Can anyone please help me how would i get it done in Google Spread sheet
or is there any other formula as a substitute for this.
Thank you very much.
thanks for providing this.. but why does excel keeps on prompting Circular referencing in cell D3?
@Vivek
I don’t know
I just downloaded the file and it is working fine and not showing that error
Goto the Formulas, Calculation Options Tab and check that Calculation is set to Automatic
What version of Excel and Windows are you using ?
I know that this forum is for MS Excel, but I am trying to help someone who is working in Google Sheets. The below formula works in Excel but Google Sheets returns:
“SUMPRODUCT has mismatched range sizes. Expected row count: 1. column count: 1. Actual row count: 39000, column count: 1.” and as a result #VALUE! Appears in cell.

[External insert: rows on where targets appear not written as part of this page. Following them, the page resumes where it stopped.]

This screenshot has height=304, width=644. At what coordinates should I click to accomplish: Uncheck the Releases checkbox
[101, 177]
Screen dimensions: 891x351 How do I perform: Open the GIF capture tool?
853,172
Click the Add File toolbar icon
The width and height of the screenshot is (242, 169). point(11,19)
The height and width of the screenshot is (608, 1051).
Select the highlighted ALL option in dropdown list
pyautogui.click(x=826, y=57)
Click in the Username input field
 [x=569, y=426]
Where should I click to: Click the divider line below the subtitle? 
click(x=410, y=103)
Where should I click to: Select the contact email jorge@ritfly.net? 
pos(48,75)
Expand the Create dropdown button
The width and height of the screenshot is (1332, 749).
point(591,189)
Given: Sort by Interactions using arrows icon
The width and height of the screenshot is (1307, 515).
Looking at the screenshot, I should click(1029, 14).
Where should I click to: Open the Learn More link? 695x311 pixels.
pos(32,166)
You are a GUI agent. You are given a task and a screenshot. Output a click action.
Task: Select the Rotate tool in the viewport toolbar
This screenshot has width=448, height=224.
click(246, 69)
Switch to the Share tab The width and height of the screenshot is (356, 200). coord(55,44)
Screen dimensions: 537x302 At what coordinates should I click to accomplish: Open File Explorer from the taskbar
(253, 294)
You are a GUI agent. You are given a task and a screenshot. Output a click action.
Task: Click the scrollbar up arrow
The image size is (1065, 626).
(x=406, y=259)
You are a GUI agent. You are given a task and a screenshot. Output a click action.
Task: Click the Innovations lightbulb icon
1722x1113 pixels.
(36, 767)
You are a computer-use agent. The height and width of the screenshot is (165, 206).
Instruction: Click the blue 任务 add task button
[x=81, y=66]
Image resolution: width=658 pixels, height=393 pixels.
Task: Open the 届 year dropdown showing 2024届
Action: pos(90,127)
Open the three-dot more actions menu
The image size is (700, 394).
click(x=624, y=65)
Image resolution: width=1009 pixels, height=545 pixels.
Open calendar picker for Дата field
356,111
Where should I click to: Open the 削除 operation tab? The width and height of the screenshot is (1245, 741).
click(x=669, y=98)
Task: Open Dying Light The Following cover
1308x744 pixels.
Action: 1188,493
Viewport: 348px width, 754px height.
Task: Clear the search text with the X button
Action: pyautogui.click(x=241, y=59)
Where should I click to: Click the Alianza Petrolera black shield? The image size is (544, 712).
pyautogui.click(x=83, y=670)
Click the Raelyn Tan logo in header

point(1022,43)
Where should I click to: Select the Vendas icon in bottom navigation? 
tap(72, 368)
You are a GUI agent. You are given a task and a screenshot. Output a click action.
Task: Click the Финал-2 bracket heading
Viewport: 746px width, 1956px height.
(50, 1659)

This is the same problem asked by Srichirin above. Does anyone know if there is a formula for Google Sheets that will replicate what MS Excel does?
=SUMPRODUCT(SUBTOTAL(3,OFFSET($C$6:$C$39500,ROW($C$6:$C$39500)-MIN(ROW($C$6:$C$39500)),,1)),- -($C$6:$C$39500=H1),($D$6:$D$39500))
Trying to find a SUMPRODUCT formula that counts the word Closed by date for the last 7 days in a filtered list.
=COUNTIF(M:M,”>”&TODAY()-7) works ok for unfiltered count Column M contains Closure dates (blank if open) and Column L is Status Open or Closed
@ Terry
Please ask the question at the Chandoo.org Forums
https://chandoo.org/forum/
Please attach a sample file to ensure a quicker more accurate answer
I used this formula and worked like a charm! But, now I’ve been requested to use it but adding not one but two criteria in the same formula. For instance the sum I was doing added negative and positive numbers. I’ve been asked to use the exact same formula but adding that only positive numbers were considered… any idea on how to do this?
How exactly do you do sum filtered cells when two criteria are need not just one?
Thank you so much brother literally I have been struggling since morning to get the sum of the filtered category, however, after reading your blog attentively i got my solution, so thanks a lot once again.